-- Task brief --
Your answer should hold all lines of the entries that include the word "Collapse".

Items from a data source:
━━━━━━━━━━━━━━━━━━━━

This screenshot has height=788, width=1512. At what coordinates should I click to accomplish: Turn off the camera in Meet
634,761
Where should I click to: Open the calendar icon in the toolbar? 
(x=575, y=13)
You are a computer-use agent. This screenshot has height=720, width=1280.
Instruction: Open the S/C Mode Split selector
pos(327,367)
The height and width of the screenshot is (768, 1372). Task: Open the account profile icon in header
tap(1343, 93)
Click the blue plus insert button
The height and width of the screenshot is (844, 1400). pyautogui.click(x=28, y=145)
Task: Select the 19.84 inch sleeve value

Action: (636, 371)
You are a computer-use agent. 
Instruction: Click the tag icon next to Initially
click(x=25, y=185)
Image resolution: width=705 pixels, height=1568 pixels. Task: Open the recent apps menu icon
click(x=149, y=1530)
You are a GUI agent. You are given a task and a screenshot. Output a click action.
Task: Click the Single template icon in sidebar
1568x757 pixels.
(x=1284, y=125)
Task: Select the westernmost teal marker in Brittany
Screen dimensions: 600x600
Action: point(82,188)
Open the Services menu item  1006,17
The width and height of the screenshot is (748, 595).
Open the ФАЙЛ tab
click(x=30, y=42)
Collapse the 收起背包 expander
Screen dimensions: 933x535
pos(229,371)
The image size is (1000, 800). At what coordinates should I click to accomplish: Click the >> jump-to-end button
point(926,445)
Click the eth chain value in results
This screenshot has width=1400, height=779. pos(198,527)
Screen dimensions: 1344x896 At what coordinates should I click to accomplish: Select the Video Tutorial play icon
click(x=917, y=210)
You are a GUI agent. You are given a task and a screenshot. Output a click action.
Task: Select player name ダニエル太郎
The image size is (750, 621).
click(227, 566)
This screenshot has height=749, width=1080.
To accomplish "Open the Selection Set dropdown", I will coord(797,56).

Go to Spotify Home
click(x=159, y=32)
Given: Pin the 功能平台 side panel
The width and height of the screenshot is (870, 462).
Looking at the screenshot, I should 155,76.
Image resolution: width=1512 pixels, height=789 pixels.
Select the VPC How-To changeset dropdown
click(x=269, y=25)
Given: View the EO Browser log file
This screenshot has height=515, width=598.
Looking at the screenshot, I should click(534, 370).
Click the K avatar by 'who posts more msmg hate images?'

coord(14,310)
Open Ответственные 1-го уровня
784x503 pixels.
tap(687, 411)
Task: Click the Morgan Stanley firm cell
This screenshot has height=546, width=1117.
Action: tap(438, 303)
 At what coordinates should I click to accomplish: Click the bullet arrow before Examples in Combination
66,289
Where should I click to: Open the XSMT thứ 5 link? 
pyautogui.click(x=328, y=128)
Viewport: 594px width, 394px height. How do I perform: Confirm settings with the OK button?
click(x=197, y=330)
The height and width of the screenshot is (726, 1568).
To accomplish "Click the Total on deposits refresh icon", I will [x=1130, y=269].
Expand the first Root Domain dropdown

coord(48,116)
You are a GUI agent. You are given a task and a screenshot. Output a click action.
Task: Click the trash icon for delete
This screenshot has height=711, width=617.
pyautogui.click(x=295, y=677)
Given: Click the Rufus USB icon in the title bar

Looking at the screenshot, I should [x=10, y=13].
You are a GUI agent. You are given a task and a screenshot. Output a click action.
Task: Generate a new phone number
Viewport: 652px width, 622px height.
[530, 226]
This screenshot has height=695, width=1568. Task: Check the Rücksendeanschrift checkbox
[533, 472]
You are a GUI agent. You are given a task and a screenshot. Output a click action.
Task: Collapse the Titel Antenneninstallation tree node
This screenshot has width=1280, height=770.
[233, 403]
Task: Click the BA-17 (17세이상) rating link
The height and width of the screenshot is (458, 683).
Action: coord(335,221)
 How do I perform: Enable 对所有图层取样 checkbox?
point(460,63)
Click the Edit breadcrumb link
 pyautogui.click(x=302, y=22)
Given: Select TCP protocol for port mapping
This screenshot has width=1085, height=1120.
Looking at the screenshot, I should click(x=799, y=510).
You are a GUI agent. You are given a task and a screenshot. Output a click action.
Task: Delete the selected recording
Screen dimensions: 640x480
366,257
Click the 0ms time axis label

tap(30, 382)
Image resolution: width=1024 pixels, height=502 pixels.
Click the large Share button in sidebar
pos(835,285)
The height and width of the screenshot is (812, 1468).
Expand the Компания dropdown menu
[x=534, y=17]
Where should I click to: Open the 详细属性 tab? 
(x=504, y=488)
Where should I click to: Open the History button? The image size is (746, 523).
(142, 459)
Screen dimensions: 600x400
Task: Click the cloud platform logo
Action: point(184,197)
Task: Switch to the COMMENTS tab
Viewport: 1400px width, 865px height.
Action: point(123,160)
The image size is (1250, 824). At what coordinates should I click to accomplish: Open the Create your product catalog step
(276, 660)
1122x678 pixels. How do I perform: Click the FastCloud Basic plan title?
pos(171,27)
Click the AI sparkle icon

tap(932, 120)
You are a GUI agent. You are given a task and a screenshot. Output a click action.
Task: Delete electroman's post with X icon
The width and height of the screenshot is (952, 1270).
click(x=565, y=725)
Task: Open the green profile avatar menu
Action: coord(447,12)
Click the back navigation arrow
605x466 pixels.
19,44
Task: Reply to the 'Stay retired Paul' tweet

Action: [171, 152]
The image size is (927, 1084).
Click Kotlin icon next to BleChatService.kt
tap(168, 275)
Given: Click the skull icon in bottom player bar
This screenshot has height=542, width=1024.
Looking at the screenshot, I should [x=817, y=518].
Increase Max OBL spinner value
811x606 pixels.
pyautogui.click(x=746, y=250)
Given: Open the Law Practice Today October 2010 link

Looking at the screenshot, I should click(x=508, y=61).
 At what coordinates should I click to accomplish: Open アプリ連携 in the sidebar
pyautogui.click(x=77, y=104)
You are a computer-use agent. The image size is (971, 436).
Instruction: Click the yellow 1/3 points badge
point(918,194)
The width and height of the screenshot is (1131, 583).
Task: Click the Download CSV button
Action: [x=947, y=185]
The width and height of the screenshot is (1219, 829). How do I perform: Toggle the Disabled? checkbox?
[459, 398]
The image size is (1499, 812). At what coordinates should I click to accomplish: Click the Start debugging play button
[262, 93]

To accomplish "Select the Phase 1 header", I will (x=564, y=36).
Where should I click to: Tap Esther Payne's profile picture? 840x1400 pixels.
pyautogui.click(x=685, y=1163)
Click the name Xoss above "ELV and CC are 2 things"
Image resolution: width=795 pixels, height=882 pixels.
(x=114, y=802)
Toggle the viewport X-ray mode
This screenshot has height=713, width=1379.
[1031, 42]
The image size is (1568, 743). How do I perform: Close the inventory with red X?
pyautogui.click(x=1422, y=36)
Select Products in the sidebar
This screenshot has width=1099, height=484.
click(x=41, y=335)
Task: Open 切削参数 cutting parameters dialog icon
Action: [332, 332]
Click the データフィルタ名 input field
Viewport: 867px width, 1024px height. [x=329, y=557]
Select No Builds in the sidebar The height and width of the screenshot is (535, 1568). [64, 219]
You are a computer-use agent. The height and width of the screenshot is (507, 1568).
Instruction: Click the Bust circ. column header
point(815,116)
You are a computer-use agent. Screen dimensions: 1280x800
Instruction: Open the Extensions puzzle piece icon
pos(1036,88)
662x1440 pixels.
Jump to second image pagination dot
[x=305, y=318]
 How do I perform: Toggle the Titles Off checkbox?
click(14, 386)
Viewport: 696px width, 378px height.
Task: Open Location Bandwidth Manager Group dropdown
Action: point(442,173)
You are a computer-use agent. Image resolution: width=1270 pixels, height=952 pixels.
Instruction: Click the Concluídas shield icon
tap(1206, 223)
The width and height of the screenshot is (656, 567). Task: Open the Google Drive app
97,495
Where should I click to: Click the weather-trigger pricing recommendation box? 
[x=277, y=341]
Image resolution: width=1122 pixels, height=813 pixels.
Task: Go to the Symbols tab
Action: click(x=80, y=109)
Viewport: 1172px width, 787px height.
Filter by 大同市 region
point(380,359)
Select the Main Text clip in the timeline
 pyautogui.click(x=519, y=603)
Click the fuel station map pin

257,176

━━━━━━━━━━━━━━━━━━━━

-- Response area --
Collapse the 收起背包 expander
Task: Collapse the Titel Antenneninstallation tree node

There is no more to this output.